Task: Please return every line of the records below that holds the word "computer".

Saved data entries
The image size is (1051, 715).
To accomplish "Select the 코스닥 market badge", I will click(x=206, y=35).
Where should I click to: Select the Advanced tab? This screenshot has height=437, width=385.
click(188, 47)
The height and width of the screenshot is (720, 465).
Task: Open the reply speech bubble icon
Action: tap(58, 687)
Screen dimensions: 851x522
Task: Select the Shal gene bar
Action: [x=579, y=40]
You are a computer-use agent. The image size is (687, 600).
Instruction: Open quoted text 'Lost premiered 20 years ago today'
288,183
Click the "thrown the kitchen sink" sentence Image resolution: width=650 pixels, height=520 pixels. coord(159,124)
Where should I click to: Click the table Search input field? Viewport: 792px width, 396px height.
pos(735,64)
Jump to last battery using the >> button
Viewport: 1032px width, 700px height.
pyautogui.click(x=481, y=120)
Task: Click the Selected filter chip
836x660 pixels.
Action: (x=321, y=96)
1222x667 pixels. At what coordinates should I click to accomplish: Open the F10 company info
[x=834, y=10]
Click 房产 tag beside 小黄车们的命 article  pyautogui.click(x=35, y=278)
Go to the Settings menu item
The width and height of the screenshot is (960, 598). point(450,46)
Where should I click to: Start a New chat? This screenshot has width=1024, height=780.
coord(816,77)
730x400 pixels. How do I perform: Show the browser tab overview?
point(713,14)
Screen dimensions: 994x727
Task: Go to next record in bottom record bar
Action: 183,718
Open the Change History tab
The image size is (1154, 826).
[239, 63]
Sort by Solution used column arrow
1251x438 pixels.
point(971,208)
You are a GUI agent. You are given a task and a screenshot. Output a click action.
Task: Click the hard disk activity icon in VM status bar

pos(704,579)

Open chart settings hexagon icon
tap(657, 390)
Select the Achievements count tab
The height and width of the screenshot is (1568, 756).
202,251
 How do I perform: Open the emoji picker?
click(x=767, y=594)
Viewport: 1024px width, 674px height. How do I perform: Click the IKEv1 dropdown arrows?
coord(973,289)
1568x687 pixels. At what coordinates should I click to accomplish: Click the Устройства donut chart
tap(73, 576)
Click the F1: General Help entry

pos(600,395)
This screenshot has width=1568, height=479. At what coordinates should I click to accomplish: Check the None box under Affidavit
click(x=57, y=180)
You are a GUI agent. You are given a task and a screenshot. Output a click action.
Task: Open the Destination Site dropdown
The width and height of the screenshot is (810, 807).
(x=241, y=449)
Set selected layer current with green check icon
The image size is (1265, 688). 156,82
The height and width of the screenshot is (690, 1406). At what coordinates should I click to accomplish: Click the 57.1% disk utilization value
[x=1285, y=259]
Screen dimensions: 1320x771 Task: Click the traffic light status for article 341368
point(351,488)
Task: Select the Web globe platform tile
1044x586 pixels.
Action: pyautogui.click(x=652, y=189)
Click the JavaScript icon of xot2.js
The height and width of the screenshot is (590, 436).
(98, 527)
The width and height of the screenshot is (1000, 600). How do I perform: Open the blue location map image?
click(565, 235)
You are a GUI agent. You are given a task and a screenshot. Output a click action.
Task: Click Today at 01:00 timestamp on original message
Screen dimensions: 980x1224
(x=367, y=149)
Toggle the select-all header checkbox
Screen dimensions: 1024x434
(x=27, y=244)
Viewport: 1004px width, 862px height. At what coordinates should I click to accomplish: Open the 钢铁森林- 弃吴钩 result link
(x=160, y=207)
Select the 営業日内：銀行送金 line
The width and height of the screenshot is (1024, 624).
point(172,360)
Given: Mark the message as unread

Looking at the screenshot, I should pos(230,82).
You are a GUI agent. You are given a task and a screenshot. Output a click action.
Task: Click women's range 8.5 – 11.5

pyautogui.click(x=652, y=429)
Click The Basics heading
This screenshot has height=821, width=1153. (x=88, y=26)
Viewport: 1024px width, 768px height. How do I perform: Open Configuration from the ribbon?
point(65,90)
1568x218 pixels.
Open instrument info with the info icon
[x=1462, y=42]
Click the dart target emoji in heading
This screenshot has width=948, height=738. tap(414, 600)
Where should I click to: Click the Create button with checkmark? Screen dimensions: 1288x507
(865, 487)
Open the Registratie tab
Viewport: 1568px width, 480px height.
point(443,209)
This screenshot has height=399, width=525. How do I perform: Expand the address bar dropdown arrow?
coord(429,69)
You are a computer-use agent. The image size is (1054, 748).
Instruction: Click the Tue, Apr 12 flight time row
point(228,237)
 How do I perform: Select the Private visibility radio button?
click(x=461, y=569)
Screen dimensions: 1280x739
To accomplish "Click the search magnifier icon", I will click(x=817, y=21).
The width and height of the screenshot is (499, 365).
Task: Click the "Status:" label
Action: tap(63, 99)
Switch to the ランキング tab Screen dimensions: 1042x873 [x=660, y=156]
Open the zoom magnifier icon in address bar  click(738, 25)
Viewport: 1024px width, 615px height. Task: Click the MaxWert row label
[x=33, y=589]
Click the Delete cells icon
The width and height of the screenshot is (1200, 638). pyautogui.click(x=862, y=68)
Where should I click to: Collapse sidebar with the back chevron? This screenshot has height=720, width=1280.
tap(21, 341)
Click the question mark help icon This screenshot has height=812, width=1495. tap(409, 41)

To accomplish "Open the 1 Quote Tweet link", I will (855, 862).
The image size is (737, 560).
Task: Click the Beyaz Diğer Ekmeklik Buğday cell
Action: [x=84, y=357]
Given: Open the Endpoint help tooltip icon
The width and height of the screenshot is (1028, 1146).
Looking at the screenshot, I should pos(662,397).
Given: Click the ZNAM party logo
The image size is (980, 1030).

Result:
You are a computer-use agent. The image size is (687, 600).
You are a computer-use agent. The image size is (1054, 748).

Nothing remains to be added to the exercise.